In a new book, former Labor MP Maxine McKew calls Ms Gillard a “disloyal deputy” who was directly undermining her leader in the days before she challenged him.Ms Gillard has always maintained she was loyal to the then prime minister until the day she challenged him.
Who can forget Gillard’s evasions in a Four Corners interview (above)?
In an interview for the program Ms Gillard avoided answering whether she was aware the speech was being prepared.“Look, I am not surprised that whether it’s people in my office or people more broadly in the Government of the Labor Party were casting in their mind where circumstances might get to, of course,” she said.Four Corners also cites internal Labor Party polling in the week before the challenge as proof the campaign was building far earlier.The polling compared Ms Gillard with Mr Rudd, saying she was more popular with voters, and pointing to negative focus group reactions to the then-leader.
When questioned about the polls, Ms Gillard again appeared to skirt the issue, saying she did not have “specific recall of pages of party polling at the time”.

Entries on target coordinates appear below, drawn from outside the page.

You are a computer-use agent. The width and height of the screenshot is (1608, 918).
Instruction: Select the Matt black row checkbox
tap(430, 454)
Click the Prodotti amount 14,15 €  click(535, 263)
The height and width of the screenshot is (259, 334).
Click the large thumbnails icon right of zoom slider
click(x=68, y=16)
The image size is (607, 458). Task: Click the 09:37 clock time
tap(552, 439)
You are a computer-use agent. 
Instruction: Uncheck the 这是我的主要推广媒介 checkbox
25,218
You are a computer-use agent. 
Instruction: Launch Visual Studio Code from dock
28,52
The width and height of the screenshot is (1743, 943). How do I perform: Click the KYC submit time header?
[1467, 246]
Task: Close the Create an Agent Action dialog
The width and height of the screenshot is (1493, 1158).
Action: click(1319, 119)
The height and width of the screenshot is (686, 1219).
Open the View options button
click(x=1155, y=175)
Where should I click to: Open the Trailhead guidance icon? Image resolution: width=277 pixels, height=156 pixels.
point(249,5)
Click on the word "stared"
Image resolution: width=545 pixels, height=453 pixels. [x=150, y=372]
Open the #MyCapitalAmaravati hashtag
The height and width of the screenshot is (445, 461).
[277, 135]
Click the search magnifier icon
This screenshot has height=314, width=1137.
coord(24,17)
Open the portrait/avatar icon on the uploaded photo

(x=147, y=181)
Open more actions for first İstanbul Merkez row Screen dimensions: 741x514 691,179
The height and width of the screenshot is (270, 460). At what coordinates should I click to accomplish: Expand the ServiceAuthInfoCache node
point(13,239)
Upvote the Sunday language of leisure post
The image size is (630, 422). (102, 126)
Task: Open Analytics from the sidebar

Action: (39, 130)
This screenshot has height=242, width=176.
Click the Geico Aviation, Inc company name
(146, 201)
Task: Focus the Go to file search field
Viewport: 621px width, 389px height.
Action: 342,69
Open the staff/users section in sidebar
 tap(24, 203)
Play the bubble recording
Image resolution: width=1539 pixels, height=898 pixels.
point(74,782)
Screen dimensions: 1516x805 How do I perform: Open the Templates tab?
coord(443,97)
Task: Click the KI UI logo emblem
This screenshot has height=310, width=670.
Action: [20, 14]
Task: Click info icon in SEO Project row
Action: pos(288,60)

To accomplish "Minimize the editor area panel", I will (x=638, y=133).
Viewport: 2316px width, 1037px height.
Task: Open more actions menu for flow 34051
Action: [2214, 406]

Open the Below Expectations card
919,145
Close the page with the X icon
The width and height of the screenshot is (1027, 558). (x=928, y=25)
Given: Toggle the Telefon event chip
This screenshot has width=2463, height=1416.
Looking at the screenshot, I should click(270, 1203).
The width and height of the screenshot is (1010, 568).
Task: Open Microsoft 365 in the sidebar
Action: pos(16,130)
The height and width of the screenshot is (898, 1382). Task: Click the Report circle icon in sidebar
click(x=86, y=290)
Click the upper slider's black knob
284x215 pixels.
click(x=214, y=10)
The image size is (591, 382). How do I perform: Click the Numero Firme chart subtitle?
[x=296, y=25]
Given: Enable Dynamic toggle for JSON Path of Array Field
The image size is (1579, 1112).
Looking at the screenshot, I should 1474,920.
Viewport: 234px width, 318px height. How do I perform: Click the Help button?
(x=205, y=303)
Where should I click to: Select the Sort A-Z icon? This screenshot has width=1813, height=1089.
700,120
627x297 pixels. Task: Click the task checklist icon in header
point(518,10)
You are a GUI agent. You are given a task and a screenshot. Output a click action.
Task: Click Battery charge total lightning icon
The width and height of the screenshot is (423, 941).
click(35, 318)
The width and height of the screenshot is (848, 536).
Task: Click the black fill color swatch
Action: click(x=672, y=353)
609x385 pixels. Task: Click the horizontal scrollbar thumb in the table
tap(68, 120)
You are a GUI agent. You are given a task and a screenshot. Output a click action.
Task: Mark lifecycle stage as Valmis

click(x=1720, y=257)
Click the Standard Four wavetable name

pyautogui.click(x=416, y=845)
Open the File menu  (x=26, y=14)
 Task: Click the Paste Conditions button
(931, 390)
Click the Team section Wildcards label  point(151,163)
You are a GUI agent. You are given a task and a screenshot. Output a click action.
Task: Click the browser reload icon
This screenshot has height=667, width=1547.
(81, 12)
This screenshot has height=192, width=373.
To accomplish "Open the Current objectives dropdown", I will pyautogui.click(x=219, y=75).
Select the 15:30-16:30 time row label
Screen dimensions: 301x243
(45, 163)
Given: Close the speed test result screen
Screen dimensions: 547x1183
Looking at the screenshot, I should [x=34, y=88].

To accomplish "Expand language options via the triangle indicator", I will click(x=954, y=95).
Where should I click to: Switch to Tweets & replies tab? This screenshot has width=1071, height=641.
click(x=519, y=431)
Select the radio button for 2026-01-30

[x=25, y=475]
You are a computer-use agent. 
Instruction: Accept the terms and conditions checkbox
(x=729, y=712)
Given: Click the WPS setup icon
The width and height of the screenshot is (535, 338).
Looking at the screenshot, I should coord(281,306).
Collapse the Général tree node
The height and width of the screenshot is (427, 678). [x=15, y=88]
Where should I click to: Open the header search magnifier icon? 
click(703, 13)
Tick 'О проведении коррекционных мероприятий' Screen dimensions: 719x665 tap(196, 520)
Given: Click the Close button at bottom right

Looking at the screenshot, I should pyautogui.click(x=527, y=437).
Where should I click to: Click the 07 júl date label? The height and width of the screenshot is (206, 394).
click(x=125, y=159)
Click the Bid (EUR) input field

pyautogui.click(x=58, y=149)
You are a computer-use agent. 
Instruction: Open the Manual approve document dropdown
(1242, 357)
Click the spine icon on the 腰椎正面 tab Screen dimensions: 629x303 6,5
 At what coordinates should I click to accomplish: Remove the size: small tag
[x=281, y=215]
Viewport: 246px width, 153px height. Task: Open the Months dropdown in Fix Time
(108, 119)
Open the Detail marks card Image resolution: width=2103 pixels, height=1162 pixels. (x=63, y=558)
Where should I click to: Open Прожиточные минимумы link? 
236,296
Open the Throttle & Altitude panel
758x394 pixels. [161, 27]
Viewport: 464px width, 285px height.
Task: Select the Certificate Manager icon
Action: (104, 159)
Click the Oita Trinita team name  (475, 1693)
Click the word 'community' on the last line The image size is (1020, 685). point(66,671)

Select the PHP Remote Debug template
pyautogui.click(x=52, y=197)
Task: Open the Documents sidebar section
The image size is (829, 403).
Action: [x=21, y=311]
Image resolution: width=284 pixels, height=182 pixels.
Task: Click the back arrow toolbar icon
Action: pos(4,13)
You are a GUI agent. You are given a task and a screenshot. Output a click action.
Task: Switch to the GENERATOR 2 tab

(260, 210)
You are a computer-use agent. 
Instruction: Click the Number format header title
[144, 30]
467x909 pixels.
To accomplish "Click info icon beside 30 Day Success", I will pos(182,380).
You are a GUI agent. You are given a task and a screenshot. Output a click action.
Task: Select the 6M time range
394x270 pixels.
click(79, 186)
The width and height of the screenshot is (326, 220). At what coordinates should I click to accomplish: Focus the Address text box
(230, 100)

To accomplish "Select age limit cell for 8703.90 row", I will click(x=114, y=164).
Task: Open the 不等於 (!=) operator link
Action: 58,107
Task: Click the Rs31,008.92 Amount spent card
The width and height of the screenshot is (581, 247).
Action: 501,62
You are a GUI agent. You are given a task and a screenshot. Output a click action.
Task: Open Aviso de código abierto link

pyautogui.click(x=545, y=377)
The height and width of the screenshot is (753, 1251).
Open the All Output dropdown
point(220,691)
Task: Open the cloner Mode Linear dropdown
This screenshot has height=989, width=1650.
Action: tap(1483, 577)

McKew calls out Gillard on that last evasion:
Ms McKew writes that the then deputy prime minister showed internal Labor research critical of Mr Rudd to a senior member of the caucus in the days before the challenge. This Labor member believes that his encounter with Ms Gillard was part of a “conspiracy against Rudd”, Ms McKew says…
“This individual was in the deputy prime minister’s office in the days prior to the coup,’’ she says…Asked about this, Ms Gillard said that staff commonly prepared for contingencies but that there were two key points: “Number one, I didn’t direct anybody to write a speech [below] for me, and, number two, I made up my mind on the day.”
Ms McKew finds this incredible. “Come again?” she writes.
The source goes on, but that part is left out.